## INSTRUCTION
Find every line in the entries below that contains the string "node", and copy each of those lines in full. Only matches with the same capitalization count.

## THE DATA
____
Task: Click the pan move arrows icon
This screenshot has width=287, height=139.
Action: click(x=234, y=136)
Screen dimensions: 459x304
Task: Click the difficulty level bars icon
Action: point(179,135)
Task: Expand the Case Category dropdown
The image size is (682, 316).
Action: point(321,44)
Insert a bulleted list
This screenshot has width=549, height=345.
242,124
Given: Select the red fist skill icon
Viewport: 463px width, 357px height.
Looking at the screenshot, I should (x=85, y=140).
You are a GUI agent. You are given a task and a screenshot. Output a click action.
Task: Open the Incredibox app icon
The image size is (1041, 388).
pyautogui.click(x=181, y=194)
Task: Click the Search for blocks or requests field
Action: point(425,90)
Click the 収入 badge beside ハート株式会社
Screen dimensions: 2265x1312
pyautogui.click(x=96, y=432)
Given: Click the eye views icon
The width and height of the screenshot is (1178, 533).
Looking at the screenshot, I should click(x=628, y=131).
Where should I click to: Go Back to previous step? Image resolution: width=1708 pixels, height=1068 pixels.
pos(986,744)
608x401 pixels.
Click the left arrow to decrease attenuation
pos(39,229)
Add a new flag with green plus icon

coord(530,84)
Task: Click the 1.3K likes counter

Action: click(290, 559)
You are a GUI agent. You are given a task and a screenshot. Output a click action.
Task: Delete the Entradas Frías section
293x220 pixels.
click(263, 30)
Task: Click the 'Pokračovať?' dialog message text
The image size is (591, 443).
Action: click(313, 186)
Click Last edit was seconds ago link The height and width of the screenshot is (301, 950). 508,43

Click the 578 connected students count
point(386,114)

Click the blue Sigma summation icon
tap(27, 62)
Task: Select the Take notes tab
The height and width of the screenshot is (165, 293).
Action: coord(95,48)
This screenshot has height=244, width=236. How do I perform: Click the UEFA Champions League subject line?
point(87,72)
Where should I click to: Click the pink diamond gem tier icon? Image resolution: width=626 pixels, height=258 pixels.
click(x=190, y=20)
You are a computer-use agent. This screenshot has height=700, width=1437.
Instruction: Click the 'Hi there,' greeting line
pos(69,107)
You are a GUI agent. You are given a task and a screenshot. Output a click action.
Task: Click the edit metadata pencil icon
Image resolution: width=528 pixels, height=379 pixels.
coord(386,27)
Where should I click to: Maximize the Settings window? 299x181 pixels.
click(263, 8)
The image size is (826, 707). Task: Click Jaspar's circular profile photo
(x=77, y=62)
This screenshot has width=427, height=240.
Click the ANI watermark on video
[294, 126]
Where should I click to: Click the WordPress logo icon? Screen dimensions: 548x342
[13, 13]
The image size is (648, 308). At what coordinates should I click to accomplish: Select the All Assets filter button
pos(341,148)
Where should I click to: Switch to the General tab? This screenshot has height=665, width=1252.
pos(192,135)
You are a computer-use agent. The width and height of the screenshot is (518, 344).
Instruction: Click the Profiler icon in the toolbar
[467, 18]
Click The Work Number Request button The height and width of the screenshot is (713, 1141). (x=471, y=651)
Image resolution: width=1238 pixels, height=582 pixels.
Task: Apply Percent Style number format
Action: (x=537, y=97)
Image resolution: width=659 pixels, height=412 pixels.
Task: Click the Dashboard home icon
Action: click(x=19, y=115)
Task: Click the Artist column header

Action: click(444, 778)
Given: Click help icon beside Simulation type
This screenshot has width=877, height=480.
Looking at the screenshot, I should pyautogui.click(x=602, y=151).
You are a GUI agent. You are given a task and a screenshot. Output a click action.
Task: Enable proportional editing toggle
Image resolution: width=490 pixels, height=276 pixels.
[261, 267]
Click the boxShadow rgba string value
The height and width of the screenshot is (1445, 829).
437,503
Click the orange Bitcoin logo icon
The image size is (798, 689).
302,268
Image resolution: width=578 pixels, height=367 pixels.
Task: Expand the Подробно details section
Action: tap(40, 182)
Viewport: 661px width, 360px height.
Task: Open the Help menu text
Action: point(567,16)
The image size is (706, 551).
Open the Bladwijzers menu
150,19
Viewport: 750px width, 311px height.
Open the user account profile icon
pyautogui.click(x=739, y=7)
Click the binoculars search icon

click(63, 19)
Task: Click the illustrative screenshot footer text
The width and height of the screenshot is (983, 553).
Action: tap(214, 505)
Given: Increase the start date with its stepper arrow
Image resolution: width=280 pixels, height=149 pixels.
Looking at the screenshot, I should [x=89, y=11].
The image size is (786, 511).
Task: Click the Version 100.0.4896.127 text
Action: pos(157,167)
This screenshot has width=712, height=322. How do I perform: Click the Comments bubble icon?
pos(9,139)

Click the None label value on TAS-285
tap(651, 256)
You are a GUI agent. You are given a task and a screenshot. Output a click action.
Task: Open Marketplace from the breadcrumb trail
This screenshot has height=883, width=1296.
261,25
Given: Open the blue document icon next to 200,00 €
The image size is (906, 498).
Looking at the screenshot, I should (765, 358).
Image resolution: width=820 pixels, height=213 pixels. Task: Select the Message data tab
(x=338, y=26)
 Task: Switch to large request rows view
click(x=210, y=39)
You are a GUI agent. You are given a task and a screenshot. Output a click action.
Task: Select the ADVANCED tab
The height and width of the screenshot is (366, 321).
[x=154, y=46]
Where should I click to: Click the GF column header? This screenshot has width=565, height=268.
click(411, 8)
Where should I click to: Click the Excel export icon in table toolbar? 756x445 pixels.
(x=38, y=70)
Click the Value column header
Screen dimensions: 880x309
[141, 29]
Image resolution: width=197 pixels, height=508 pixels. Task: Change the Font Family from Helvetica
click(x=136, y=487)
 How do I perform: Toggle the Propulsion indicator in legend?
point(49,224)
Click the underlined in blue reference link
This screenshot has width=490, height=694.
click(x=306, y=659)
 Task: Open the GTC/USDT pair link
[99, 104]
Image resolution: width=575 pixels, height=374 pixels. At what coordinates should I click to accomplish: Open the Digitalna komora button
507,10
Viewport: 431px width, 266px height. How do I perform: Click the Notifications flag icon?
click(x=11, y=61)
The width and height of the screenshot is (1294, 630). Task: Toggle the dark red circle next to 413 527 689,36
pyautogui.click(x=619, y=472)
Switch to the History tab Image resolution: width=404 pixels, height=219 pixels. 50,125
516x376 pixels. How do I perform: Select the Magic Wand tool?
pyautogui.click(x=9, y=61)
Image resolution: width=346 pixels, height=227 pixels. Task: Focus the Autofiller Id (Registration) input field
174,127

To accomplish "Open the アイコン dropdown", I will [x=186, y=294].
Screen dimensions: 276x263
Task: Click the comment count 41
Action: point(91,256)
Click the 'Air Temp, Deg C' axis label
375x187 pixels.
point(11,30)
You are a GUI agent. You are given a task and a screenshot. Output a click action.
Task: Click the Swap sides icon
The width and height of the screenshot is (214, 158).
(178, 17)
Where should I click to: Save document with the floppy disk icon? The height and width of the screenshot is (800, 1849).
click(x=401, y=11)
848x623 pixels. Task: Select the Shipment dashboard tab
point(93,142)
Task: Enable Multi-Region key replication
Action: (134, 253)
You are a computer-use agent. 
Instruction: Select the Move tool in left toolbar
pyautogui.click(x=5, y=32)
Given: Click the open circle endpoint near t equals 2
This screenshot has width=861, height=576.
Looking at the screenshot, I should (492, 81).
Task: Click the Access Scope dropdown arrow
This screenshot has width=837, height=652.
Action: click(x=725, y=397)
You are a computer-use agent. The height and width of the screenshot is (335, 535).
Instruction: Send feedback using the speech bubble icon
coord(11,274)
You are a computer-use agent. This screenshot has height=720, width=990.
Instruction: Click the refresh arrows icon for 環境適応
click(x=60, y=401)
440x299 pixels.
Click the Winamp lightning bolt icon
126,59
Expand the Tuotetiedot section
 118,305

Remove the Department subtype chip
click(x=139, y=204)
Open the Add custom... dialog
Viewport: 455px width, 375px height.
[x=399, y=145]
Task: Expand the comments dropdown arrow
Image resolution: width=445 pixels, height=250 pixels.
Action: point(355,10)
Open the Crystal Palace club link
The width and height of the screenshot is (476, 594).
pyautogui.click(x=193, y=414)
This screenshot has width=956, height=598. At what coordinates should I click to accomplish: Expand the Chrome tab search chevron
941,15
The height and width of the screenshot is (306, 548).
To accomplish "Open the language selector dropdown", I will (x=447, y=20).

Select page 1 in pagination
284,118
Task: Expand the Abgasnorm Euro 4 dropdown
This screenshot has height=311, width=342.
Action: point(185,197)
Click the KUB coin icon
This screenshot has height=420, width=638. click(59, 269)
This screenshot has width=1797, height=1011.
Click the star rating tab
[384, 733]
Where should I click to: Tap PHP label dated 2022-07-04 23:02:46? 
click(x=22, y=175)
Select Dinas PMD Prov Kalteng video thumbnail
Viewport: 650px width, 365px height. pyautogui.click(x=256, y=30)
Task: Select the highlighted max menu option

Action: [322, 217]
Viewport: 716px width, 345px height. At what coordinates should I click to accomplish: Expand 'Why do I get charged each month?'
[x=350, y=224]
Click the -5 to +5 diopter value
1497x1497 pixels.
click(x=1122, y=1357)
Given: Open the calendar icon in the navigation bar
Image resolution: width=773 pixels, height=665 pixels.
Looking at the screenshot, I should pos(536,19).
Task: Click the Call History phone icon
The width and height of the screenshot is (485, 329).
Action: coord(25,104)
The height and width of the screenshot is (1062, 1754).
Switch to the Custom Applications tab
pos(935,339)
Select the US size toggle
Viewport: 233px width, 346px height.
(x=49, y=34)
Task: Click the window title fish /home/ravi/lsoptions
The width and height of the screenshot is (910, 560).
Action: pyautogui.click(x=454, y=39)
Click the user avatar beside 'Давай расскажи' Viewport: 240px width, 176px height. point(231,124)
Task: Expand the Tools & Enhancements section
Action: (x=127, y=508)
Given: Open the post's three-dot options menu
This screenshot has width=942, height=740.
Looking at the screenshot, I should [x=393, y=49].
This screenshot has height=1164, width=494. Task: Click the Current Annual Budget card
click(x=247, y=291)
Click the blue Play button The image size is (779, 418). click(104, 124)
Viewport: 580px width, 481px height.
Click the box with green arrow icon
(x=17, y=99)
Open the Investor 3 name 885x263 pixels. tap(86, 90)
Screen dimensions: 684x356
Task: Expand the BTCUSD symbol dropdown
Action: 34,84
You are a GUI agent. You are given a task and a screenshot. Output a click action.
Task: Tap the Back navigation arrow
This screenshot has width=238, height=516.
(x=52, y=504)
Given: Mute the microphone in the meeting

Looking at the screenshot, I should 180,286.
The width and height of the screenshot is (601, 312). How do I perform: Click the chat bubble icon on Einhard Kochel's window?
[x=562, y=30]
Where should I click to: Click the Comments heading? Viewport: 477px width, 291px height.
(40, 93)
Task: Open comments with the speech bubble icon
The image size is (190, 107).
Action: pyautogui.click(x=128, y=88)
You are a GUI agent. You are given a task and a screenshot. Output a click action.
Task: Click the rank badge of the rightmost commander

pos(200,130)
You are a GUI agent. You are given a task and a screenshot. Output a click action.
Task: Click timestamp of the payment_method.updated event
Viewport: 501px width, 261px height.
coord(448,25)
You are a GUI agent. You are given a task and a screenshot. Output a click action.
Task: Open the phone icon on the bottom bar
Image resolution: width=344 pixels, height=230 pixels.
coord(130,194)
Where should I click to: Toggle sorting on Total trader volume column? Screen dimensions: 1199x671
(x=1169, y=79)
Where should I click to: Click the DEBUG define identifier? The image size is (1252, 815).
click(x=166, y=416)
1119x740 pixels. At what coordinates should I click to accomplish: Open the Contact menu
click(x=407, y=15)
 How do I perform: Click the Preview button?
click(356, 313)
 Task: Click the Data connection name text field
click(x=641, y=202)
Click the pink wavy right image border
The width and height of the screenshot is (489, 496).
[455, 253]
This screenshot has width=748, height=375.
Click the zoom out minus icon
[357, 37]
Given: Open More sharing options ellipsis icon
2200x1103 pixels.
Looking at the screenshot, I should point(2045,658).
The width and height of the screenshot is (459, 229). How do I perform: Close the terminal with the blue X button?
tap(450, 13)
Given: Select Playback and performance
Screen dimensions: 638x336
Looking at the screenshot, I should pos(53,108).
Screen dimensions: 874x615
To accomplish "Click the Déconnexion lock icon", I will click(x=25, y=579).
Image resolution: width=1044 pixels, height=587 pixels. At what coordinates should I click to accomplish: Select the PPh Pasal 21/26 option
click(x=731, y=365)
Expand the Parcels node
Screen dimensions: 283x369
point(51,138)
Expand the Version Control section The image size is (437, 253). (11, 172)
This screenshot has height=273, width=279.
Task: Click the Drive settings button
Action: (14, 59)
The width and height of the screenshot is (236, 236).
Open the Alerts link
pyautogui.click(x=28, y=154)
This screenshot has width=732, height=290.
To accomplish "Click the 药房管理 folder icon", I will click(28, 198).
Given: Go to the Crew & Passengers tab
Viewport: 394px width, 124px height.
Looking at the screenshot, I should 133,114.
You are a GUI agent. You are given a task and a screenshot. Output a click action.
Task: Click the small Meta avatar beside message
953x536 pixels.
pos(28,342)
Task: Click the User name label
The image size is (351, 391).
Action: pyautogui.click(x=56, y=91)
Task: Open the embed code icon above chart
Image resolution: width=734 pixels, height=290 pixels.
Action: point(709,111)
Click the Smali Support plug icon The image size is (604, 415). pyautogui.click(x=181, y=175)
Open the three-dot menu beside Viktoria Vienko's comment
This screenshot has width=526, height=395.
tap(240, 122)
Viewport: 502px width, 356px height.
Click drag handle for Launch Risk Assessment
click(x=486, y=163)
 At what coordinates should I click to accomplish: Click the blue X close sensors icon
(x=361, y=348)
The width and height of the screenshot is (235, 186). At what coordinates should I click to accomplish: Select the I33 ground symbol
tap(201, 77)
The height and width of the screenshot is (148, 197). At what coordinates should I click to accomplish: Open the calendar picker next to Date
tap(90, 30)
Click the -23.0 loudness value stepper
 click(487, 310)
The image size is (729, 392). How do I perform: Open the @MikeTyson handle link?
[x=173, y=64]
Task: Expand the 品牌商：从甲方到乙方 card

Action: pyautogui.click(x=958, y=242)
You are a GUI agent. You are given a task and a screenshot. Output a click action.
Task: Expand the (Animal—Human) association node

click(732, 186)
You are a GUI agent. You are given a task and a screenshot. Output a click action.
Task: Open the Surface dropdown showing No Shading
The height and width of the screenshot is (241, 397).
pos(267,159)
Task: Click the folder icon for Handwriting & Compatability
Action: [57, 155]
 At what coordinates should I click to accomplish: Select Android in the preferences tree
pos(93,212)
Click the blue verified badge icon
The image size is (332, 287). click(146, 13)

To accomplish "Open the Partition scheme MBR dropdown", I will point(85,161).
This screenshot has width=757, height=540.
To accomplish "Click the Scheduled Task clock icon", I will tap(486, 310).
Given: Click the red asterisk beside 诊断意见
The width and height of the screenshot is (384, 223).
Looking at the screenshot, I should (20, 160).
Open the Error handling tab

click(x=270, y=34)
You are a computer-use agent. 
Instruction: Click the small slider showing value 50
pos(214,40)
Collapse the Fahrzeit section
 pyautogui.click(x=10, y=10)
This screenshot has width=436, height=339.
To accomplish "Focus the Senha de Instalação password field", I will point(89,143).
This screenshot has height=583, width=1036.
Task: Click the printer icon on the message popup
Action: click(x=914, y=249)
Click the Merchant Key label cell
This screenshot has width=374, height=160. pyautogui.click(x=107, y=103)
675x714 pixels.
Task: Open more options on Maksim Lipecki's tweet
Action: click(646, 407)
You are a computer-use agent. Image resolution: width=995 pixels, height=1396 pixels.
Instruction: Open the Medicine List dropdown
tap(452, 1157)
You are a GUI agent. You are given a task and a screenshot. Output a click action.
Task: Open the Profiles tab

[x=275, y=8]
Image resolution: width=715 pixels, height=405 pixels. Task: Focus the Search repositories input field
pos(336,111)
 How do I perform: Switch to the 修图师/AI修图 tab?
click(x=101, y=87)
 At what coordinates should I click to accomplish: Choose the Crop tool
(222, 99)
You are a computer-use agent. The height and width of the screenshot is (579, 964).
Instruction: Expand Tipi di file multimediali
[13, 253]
____
## SOLUTION BELOW
Expand the Parcels node
Task: Expand the (Animal—Human) association node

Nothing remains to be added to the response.